##### Dataset records

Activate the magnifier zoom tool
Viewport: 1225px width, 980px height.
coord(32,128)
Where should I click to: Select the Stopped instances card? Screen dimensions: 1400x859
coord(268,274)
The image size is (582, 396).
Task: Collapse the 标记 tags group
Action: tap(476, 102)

##########

## Problem requirements
Extract the lines above from the one containing "Viewport: 1225px width, 980px height." to the last line, both included, exactly as written.

## Response area
Viewport: 1225px width, 980px height.
coord(32,128)
Where should I click to: Select the Stopped instances card? Screen dimensions: 1400x859
coord(268,274)
The image size is (582, 396).
Task: Collapse the 标记 tags group
Action: tap(476, 102)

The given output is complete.